[[ Supplied records, beginning ]]

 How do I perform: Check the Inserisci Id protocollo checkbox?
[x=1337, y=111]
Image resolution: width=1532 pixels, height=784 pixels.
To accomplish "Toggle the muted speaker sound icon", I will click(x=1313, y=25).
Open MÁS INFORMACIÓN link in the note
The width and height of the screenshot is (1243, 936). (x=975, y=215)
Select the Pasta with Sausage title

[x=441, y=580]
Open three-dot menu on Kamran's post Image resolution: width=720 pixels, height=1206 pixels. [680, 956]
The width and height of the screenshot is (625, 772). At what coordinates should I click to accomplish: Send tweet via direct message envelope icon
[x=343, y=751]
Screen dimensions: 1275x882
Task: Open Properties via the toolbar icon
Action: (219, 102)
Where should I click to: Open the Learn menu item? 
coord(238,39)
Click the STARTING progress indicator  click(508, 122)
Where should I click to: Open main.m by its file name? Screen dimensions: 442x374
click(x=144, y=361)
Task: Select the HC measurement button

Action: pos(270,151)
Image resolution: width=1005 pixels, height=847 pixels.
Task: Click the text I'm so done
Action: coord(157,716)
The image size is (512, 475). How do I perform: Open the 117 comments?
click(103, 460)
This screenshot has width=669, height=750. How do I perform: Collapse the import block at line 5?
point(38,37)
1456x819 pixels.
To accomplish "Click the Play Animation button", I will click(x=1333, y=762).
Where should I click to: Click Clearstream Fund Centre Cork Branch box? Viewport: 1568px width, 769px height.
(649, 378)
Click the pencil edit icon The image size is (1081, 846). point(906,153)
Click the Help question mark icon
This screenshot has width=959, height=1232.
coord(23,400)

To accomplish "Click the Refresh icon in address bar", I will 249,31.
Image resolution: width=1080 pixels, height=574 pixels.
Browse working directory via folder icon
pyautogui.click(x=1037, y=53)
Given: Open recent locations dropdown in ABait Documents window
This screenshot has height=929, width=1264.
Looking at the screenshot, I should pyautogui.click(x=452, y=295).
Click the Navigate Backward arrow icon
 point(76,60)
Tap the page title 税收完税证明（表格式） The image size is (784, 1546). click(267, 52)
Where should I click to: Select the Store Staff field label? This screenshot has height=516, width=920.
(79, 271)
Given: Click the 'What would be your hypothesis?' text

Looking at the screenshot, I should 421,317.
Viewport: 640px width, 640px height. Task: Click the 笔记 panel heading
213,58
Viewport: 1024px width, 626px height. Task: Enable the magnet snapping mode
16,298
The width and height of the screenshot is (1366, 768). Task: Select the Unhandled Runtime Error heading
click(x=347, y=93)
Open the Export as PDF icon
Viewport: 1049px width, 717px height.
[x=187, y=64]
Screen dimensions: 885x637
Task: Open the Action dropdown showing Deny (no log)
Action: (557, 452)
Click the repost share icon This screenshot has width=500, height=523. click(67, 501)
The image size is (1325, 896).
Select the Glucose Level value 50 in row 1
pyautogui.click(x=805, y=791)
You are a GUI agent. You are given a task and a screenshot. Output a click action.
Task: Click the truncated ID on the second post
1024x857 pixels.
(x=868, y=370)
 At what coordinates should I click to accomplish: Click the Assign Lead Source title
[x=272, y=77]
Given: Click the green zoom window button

[[ Supplied records, end ]]

- _About this exercise_: Respond with a single number, namely how many lines of the entries contain the word "will".

- _Answer below_: 3